__EXERCISE REQUIREMENTS__:
Which lines run from the line with "Expand the Legato arrow chevron" to the end of the entries? Write out exactly those, leaving out the pictures.

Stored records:

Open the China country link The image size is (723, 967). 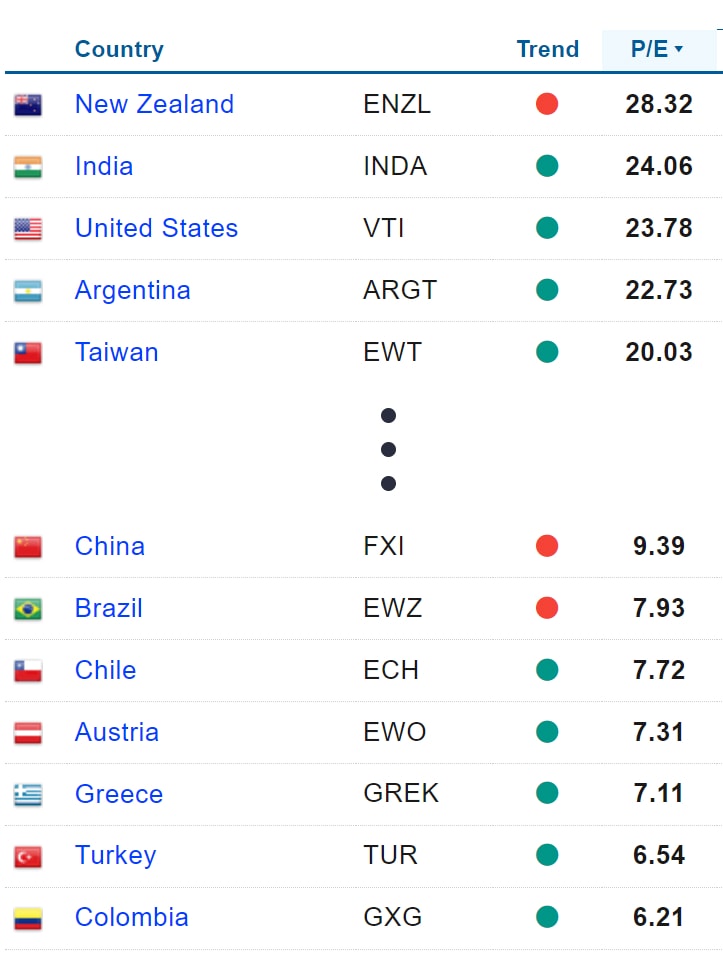point(110,546)
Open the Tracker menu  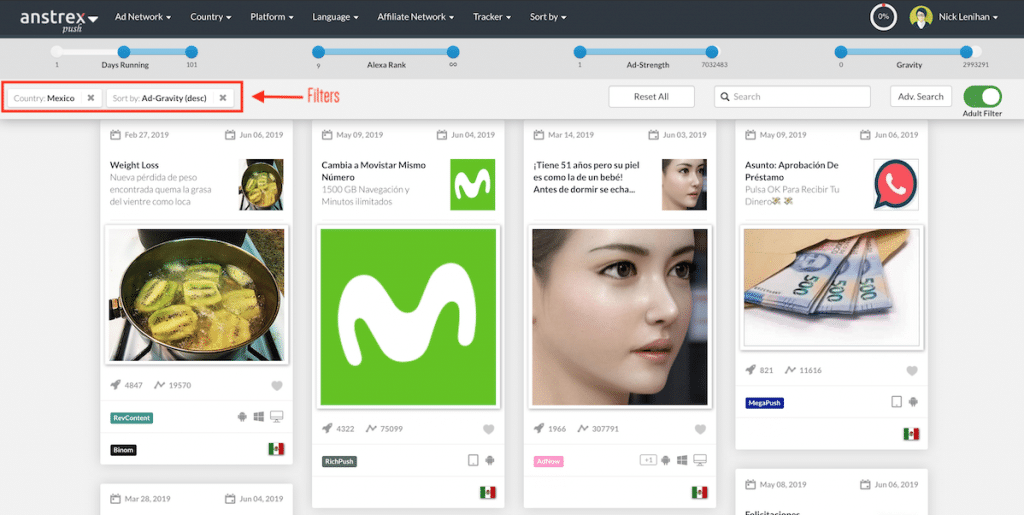(x=492, y=17)
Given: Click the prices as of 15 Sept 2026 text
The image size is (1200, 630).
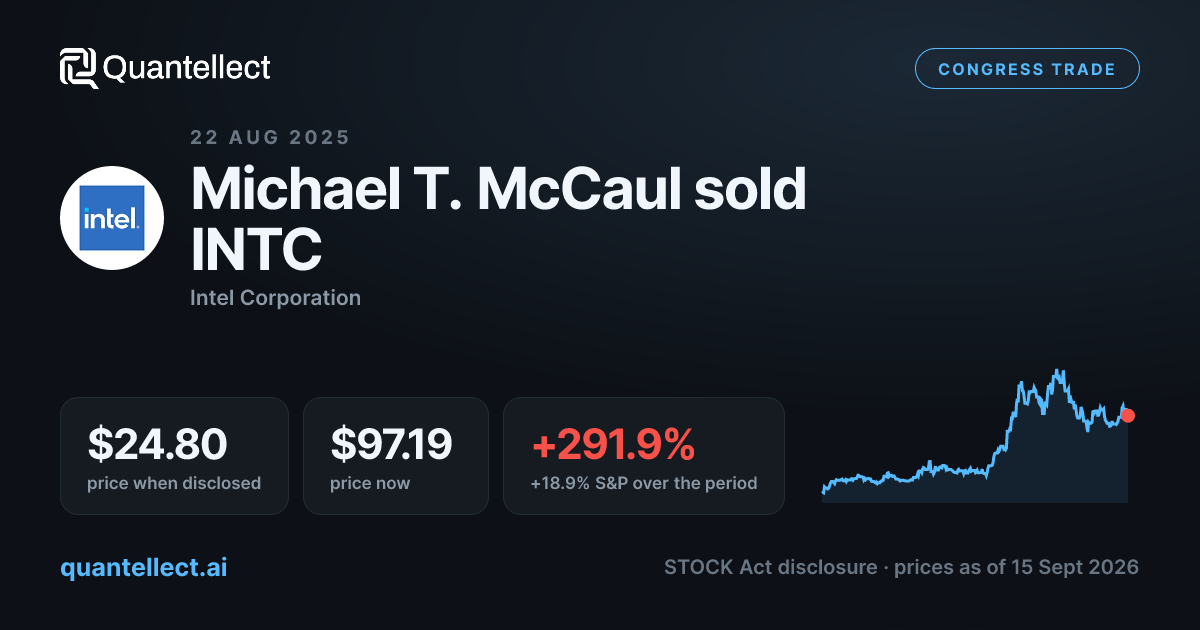Looking at the screenshot, I should (x=1016, y=567).
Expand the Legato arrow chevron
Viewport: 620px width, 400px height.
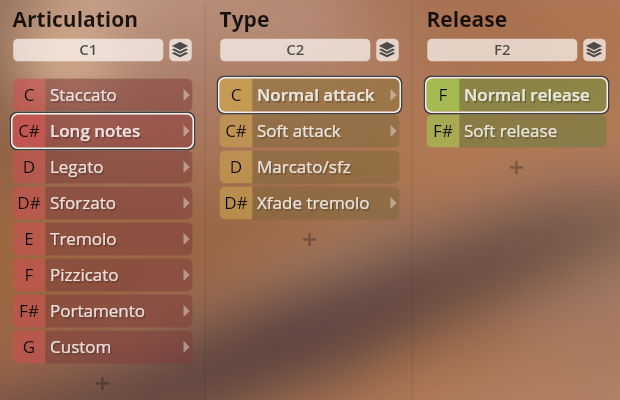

__THE COMPLETED TASK__:
Expand the Legato arrow chevron
Viewport: 620px width, 400px height.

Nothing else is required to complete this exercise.